If the group as a whole is socialising as normal, shopping, working, then not sure you are adding any risk.

The calculation chances if there are vulnerable parties. But then, shouldn’t you be asking their opinion?

rrhuth · 07/12/2021 08:47

[quote seeyouseeme]@CaptainMyCaptain & @rrhuth, so as I said previously, you don't need to ask. You mix with likeminded people. Which is my point.

If you mix with people of differing opinions and world views you have got to be accepting of more risk or risk offending people. Either way you accept risk.

Simple.SmileWink[/quote]
I would need to ask, potentially.

Not everyone I know is doing regular lft, but none of them would say something Confused like 'I don't have symptoms'.

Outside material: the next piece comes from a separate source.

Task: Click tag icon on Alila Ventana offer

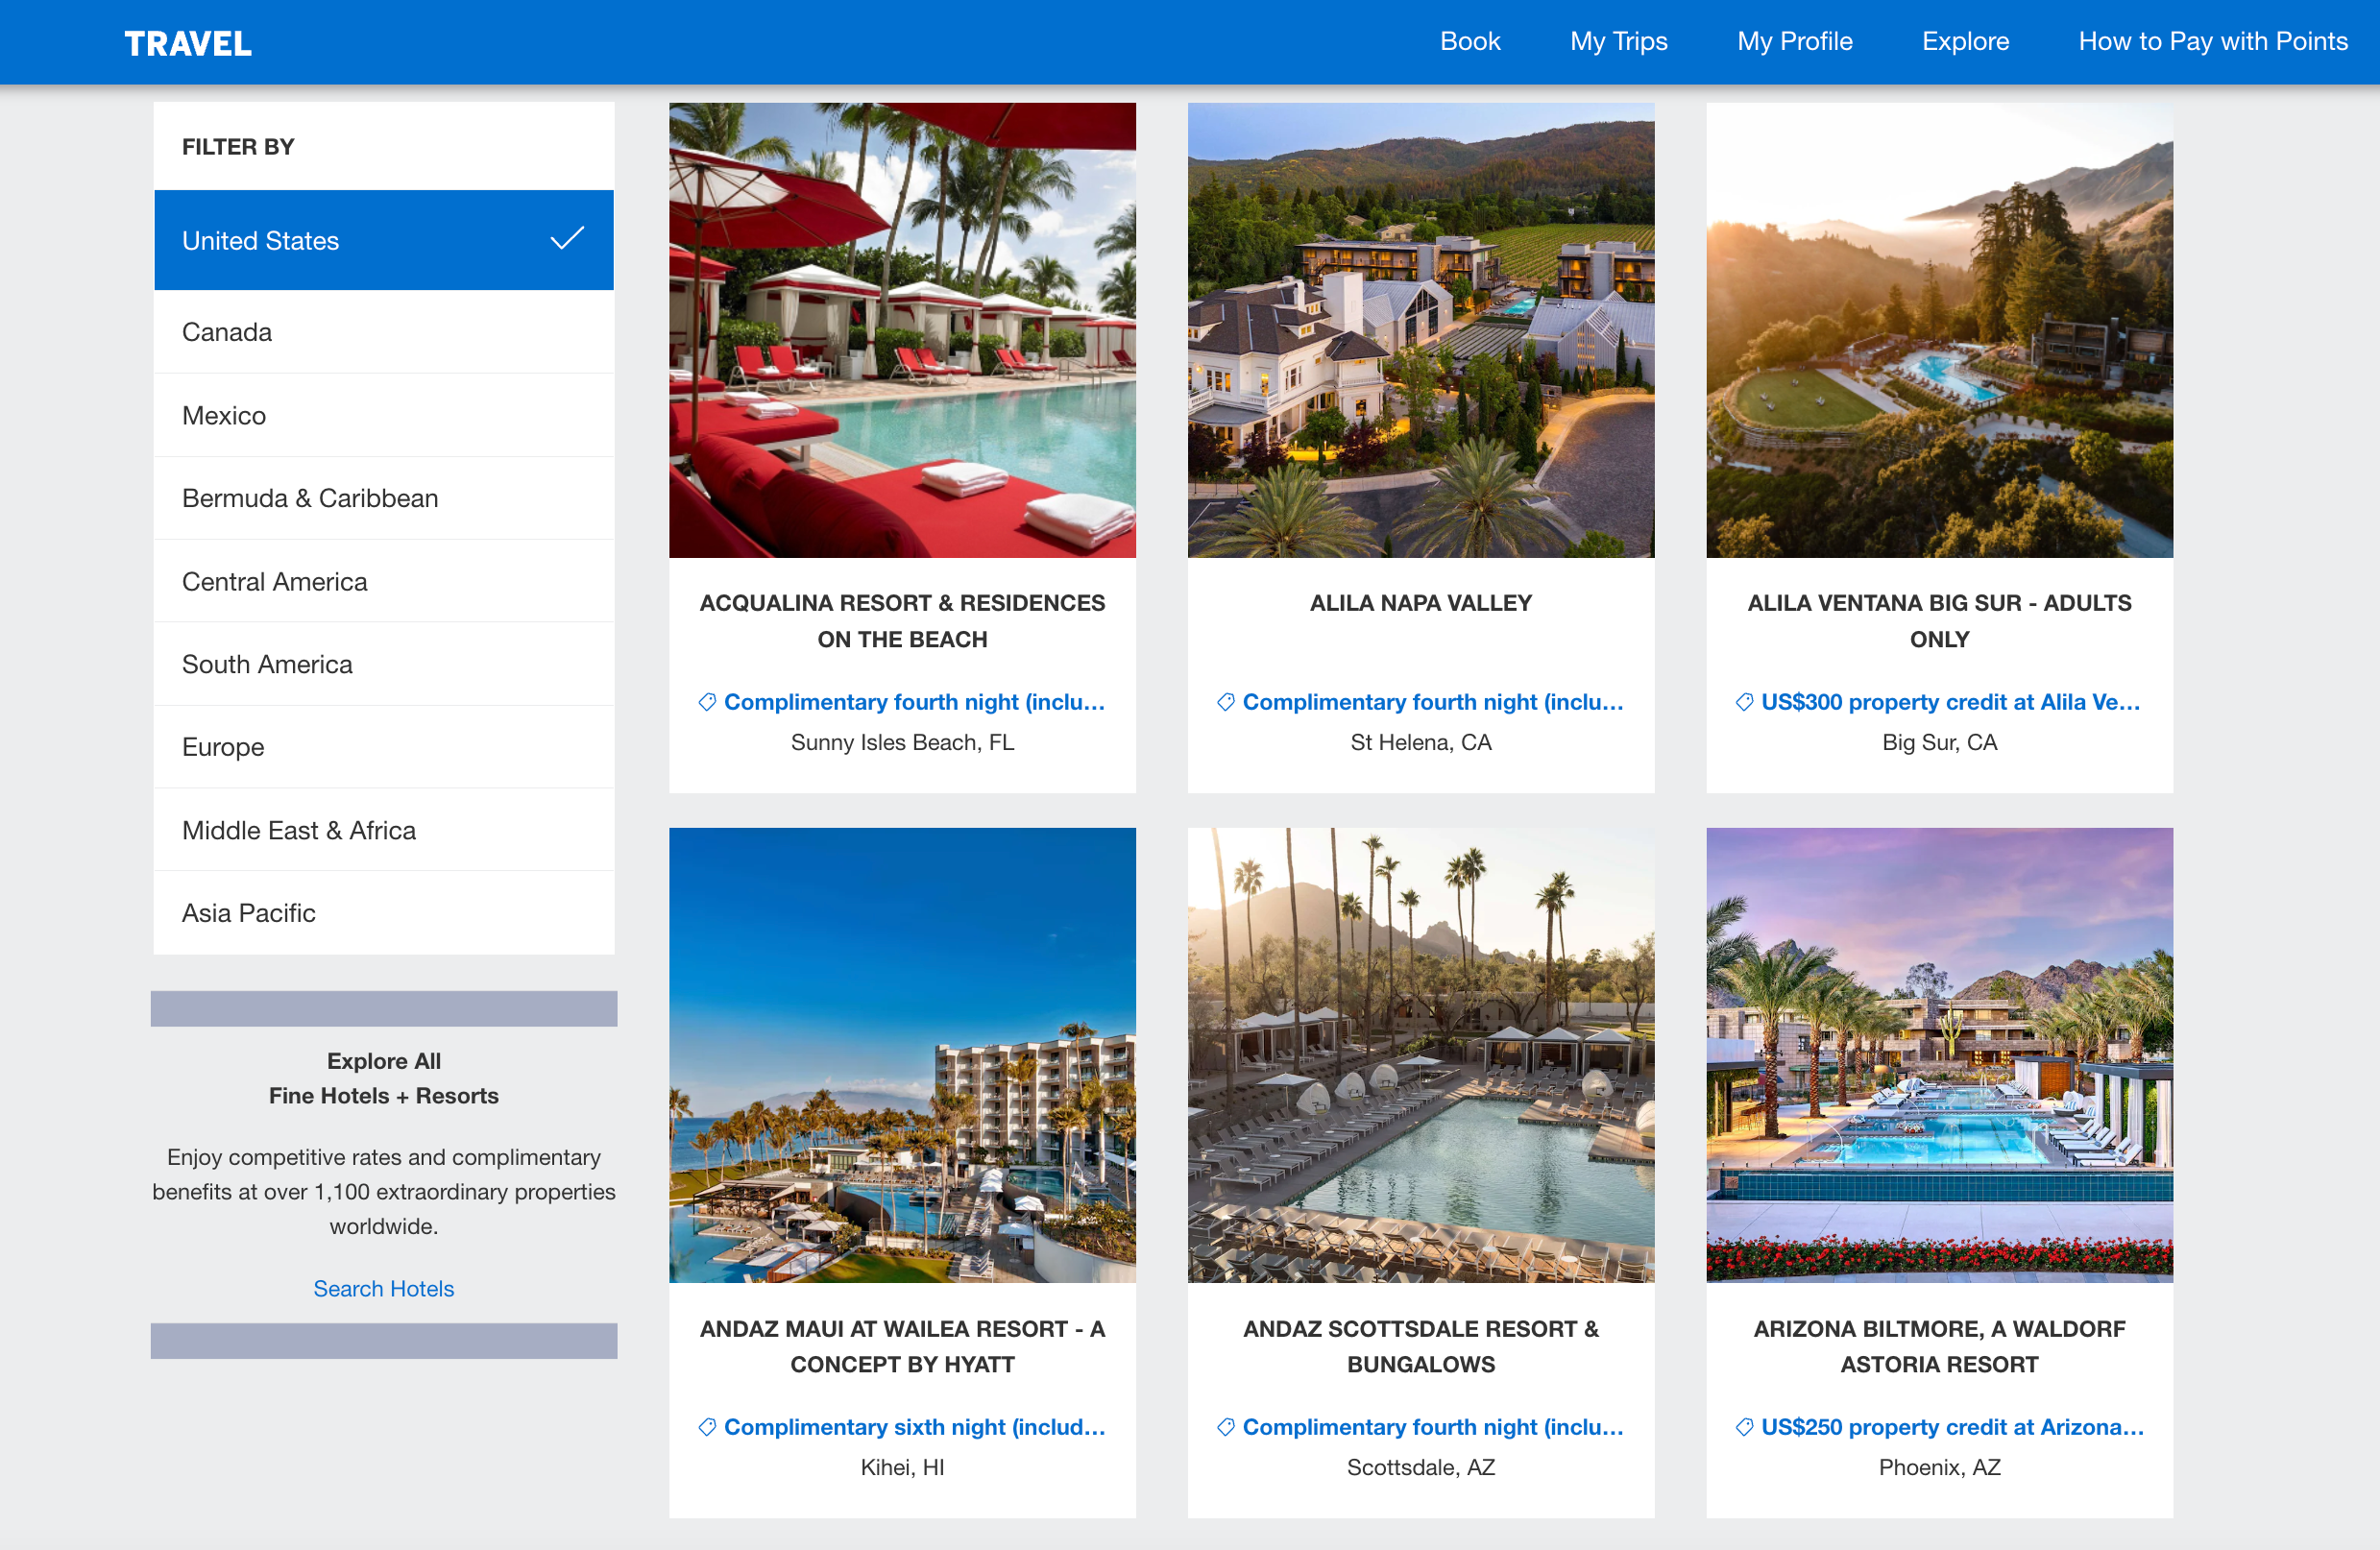Action: pos(1744,702)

quiteathome · 07/12/2021 08:48

I have a family thing coming up. There will be quite a few of us. I asked if everyone minded lateral flow testing first. They were all fine with it. (I suspect one of them probably wanted to ask people to test and they probably all would test anyway. )

rrhuth · 07/12/2021 08:49

@puppeteer

“what about the stress if someone brings COVID to your house?”

I think you’re daft if you test positive and then go.

So is it best to test at all?

If the group as a whole is socialising as normal, shopping, working, then not sure you are adding any risk.

The calculation chances if there are vulnerable parties. But then, shouldn’t you be asking their opinion?

Mathematically speaking, every incident of mixing adds risk, obviously.

The highest risk setting for most of us in in a home.

seeyouseeme · 07/12/2021 08:50

@rrhuth, are you sure asking them is enough, then?

Warmduscher · 07/12/2021 08:52

@Remmy123

No point as they are so unreliable
Have you got a link for the scientific data backing up that statement?
rrhuth · 07/12/2021 08:52

[quote seeyouseeme]**@rrhuth, are you sure asking them is enough, then? [/quote]
I don't know what you mean with this question.

Yogaandcocoa · 07/12/2021 08:53

I think it's reasonable to ask but clearly some people who are not in the habit of testing may see it as an imposition. You also will get people agreeing and not doing it.

We are invited to a family get together over Christmas and I know most of them won't LFT or even be mindful of any kind of distancing or hand / food hygiene so i don't feel like going.

I'm not really in a position to suggest LFTs as the discussion about the meet up is on DH family whatsapp and I'm not on that. He wouldn't suggest LFTs. Those who do them for work anyway will do them.

I think a lot of people are socialising more this month.